Question

我从\s获得了一些内容，我试图在其上运行正则表达式，以便在\r中提取一些信息。但我无法让正则表达式进一步展望;我认为该文档有新的方法正在阻碍。我尝试过添加The content was pretty nice and would participate again 或(?<=showPollResponses\()(.*)(?=)，但它并不适合我。

我试图检索

</thead>
<tr>
<td class="oddpoll" style="width:20%"><b><a href="#" onclick="showPollResponses(123456, 99, '1A2B3C4D5E6F7G8H9I0J1K2L3M4N5O6P', 123456, 123456, 99);return false;">The stuf (i</a></b>
<br>
</td><td class="oddpoll" style="width:35%">The content was pretty nice and would participate again&nbsp;</td><td class="oddpoll" style="width:45%"><b>123 Total</b>
<br>
</td>
</tr>
<tr>
<td class="oddpoll">&nbsp;</td>

使用正则表达式：

(?<=showPollResponses\()(.*)(?=width:45%)

以下是该文件的一个示例：

urllib

我已尝试使用-uint_ % ','，但它没有返回任何内容。
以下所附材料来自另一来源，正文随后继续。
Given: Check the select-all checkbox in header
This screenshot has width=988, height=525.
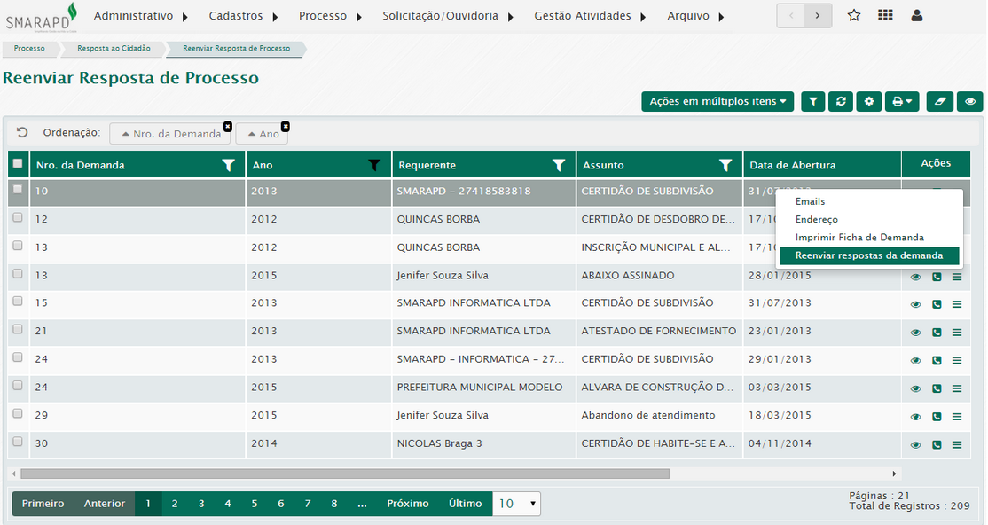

我打算将这一大块html和正则表达式进一步提取最终文本。

这是我的regex101.com

这不是一个更简单的方法，是吗？在PHP中，我使用工具来使用css选择器来抓取数据，因此我可以轻松地以这种方式检索它。或者在vector<T>上下文中，使用正则表达式是唯一的方法吗？感谢您提供的任何帮助。

Answer 1

使用正则表达式解析HTML是一件非常有争议的事情 - 它有时只是合理的：RegEx match open tags except XHTML self-contained tags。

更好的方法是使用专门的工具 - 像BeautifulSoup这样的 HTML解析器。我们的想法是通过a属性的部分匹配找到onclick元素，然后在td之后获取下一个a元素：

from bs4 import BeautifulSoup

data = """
<table>
    </thead>
        <tr>
            <td class="oddpoll" style="width:20%"><b><a href="#" onclick="showPollResponses(123456, 99, '1A2B3C4D5E6F7G8H9I0J1K2L3M4N5O6P', 123456, 123456, 99);return false;">The stuf (i</a></b>
            <br>
            </td><td class="oddpoll" style="width:35%">The content was pretty nice and would participate again&nbsp;</td><td class="oddpoll" style="width:45%"><b>123 Total</b>
            <br>
            </td>
        </tr>
        <tr>
    </thead>
</table>"""

soup = BeautifulSoup(data, "html.parser")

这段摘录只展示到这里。